2019 Film Essays

The Seductive, Puzzling Films of Nelly Kaplan

“She seemed to revel in her provocative attitude,” one character remarks of the titular heroine in overlooked Argentine-French director Nelly Kaplan’s first feature film A Very Curious Girl (1969).

It’s a description that seems to fit its outré filmmaker too, whose work is the subject of a new retrospective at Quad Cinema in Manhattan, which includes full restorations of seven of her best movies. With their uncomfortable blend of sexual politics, dark comedy, quirky star power and social and moral critique, it’s no wonder moviegoers didn’t know what to make of Kaplan’s satirical stories when they were first released. Former Quad Cinema programmer C. Mason Wells recently remarked that the lack of a simple feminist message may be one reason that Kaplan’s films were largely unrecognized in their time.

----------

▶ _SET TASK_: According to the essay on Nelly Kaplan's films, what was the title of her first feature film?

----------

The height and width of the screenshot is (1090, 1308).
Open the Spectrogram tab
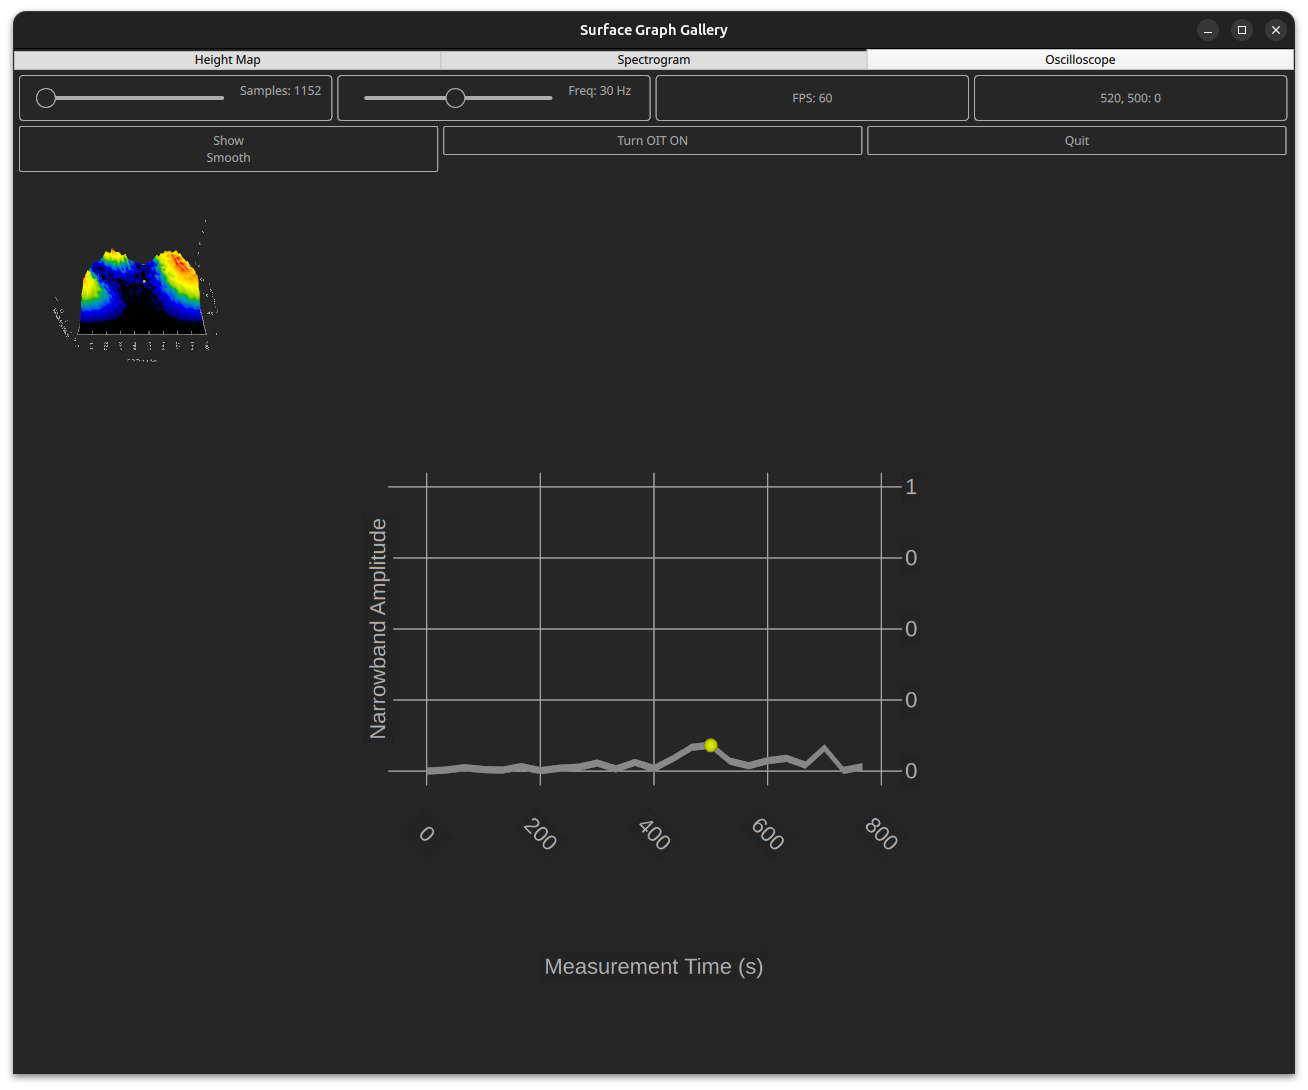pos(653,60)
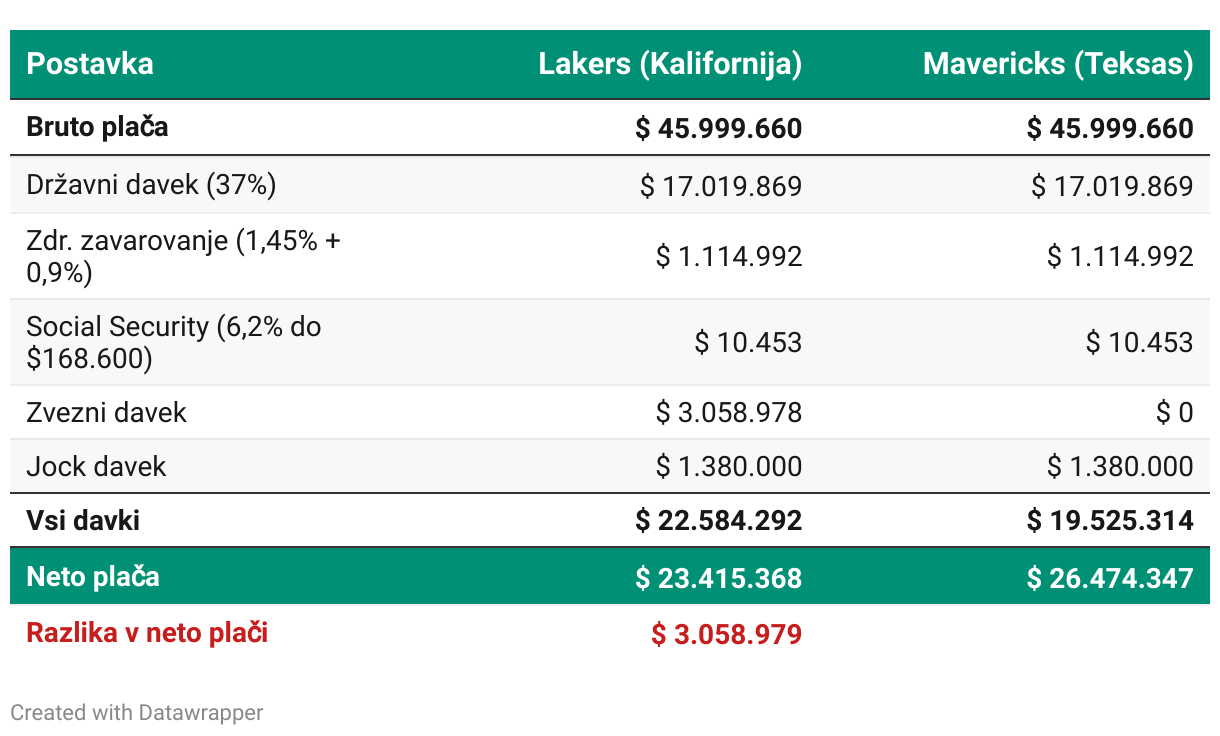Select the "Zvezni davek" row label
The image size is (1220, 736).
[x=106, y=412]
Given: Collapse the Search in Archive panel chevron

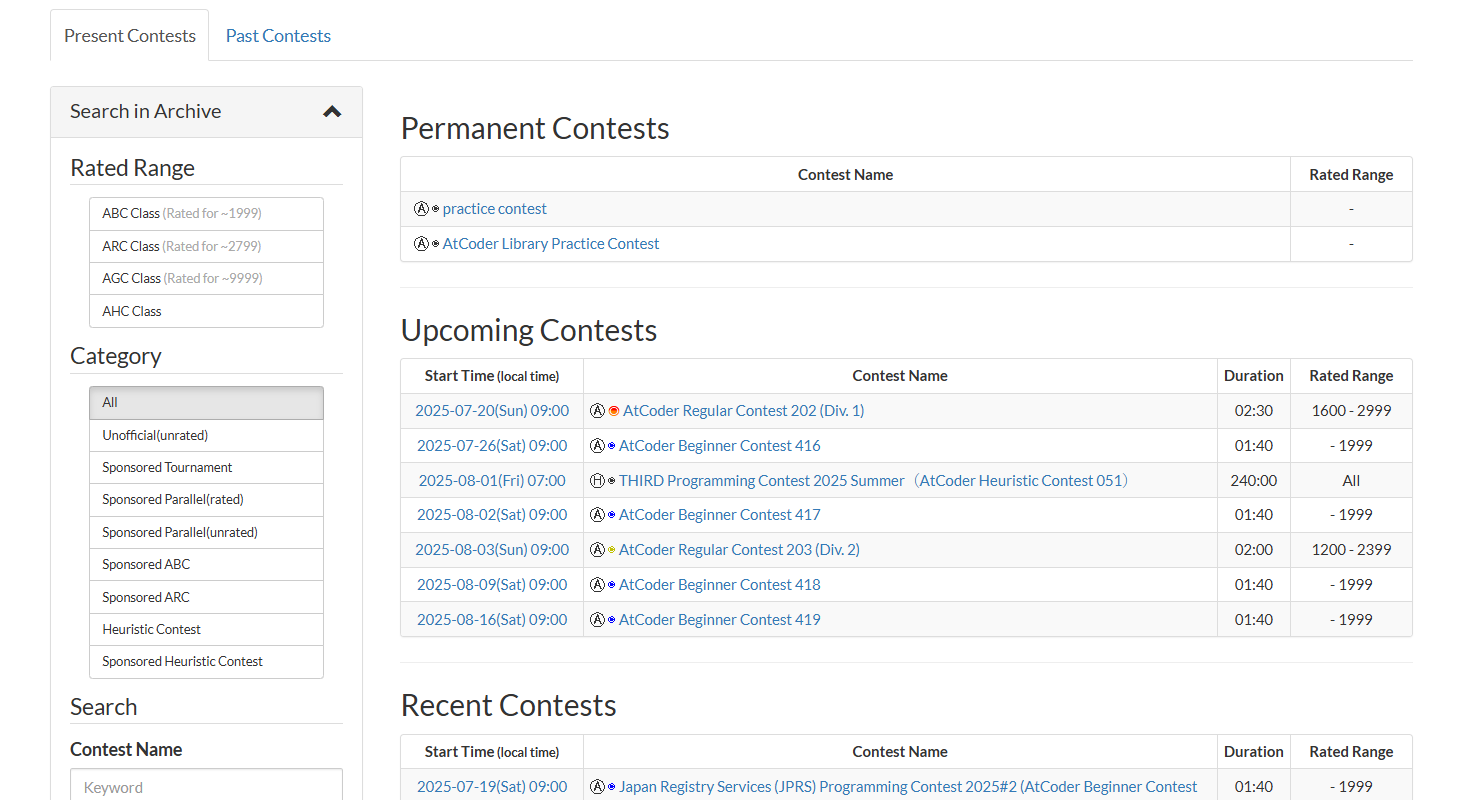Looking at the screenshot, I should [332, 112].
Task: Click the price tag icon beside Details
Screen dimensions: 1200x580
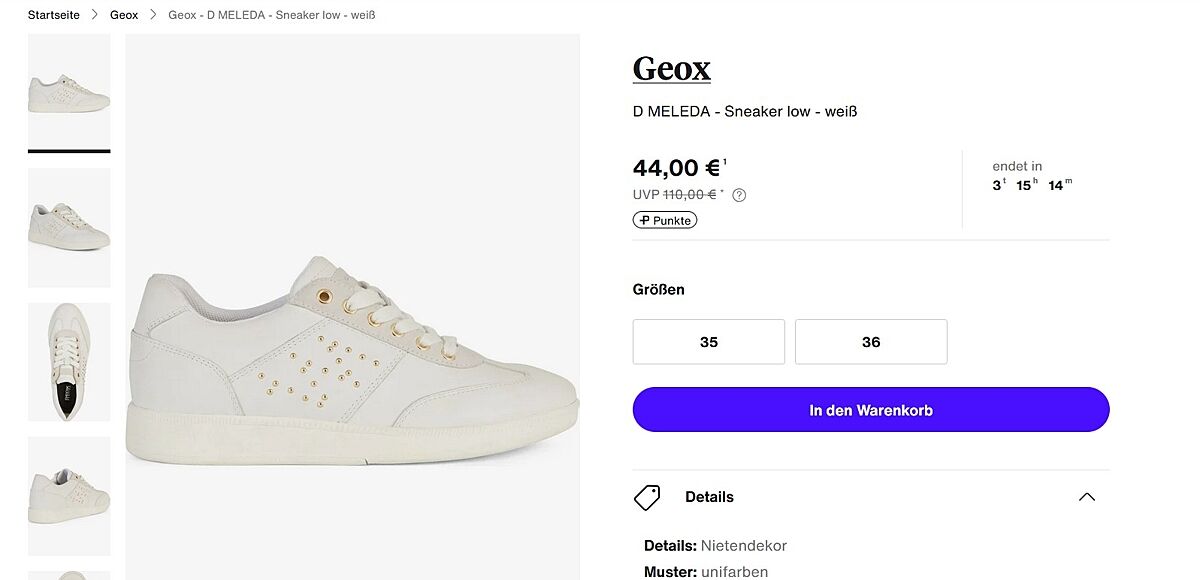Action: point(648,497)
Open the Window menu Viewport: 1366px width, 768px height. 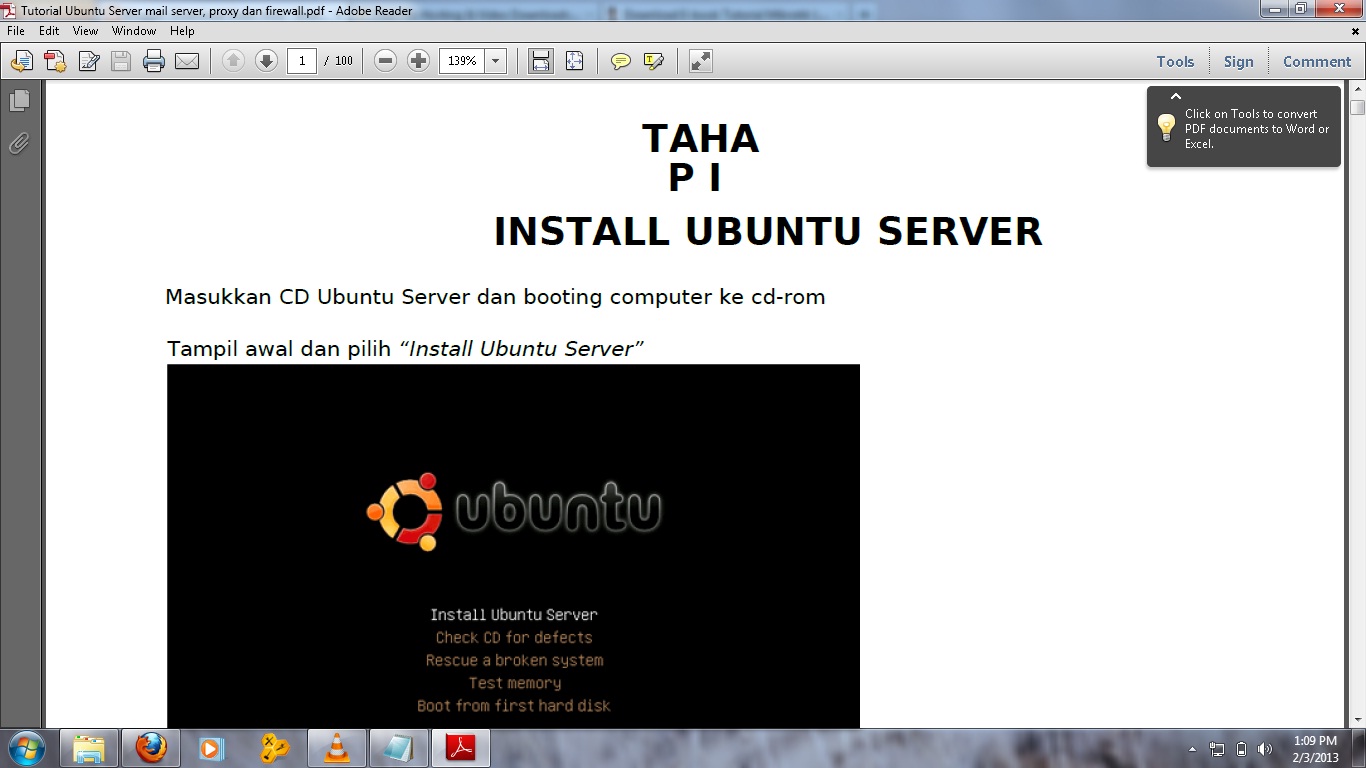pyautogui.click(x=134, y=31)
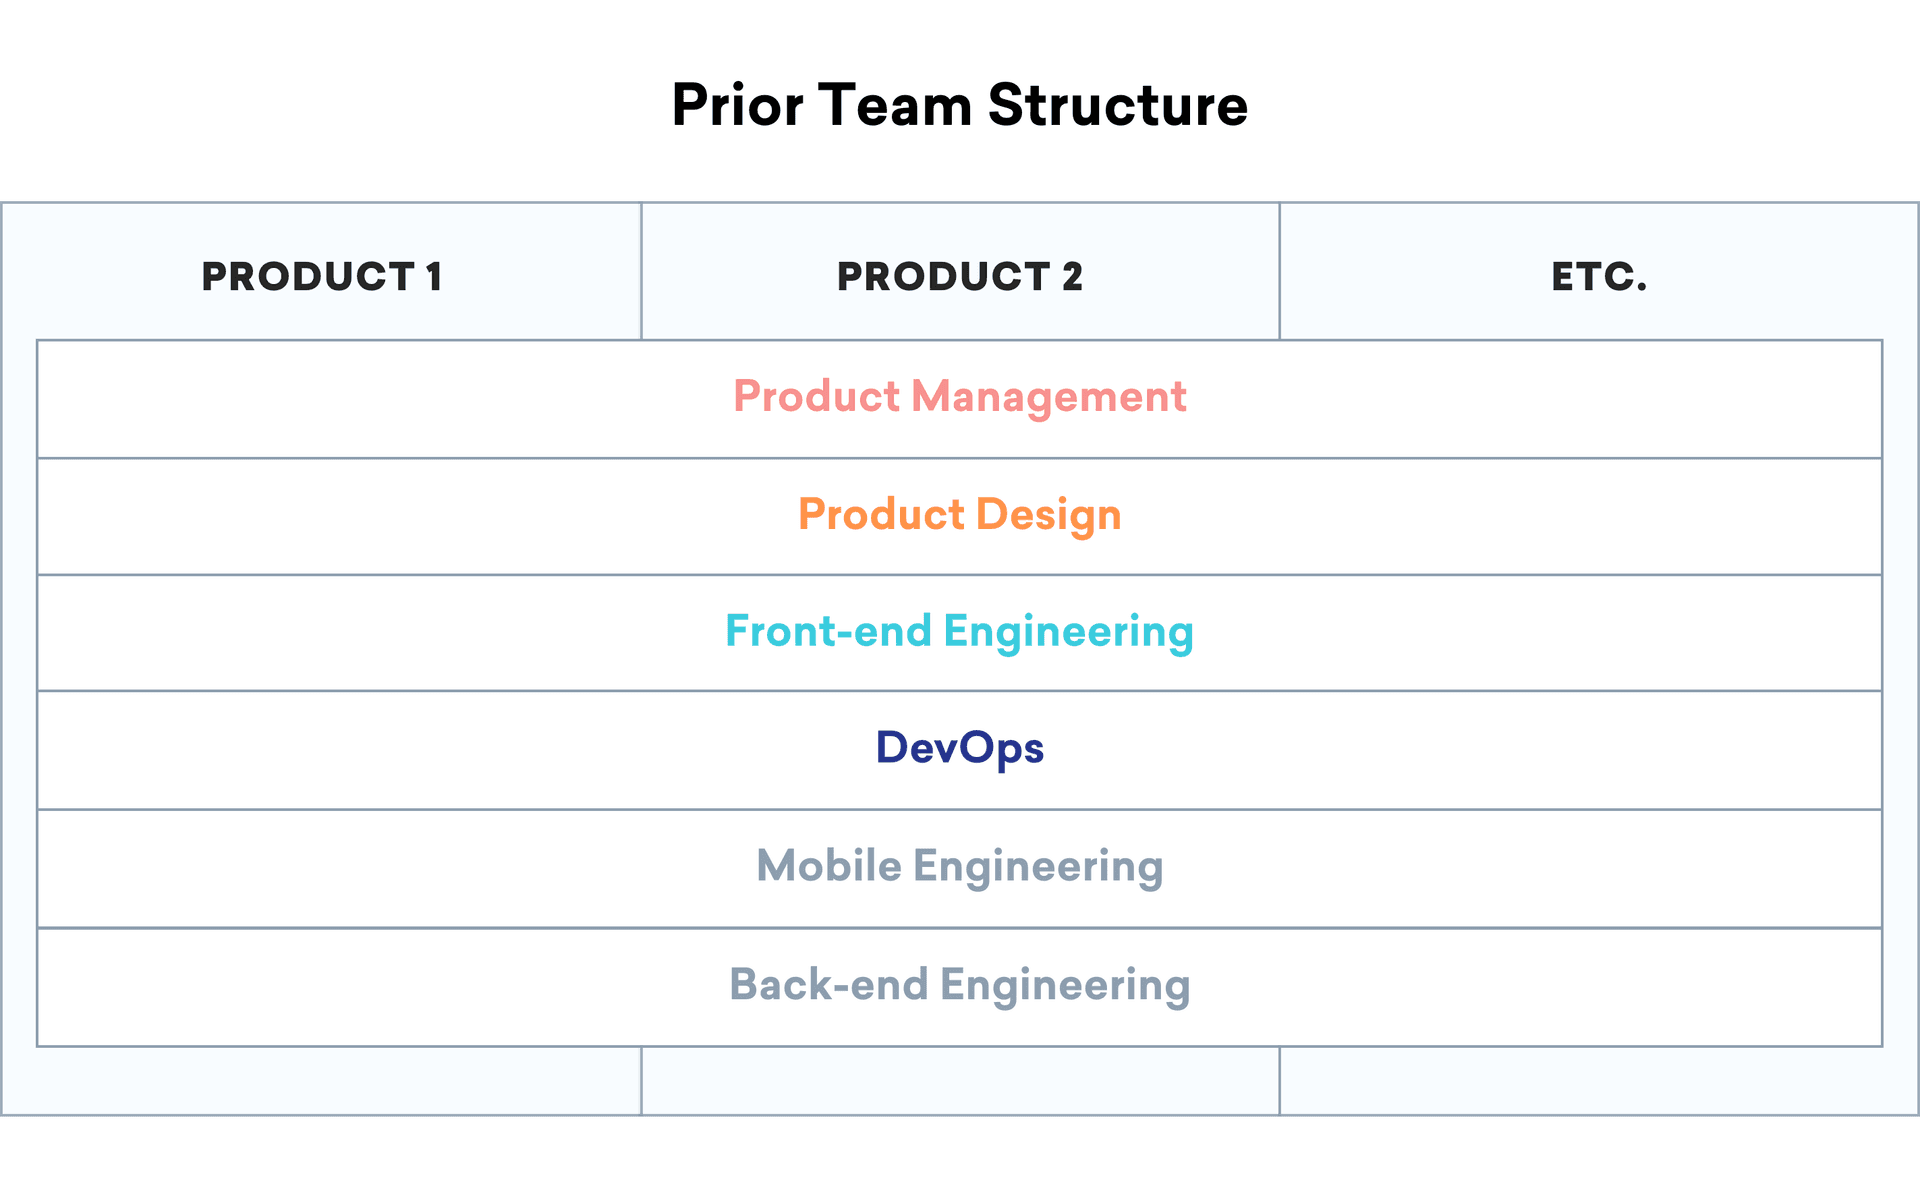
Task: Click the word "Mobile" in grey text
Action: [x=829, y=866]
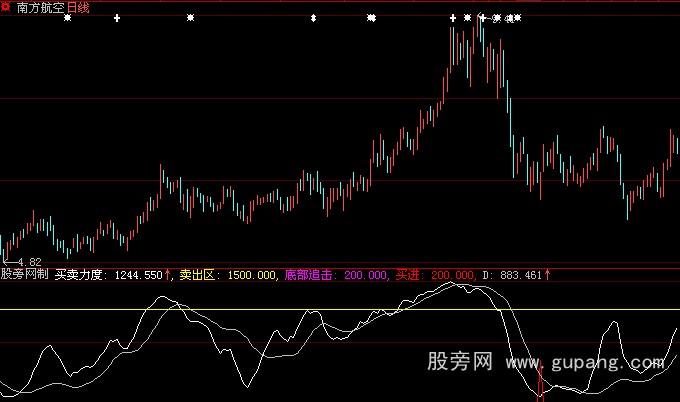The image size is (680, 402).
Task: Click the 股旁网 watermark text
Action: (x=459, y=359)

----------

▶ _WRITTEN SOLUTION_: A Very Curious Girl (1969)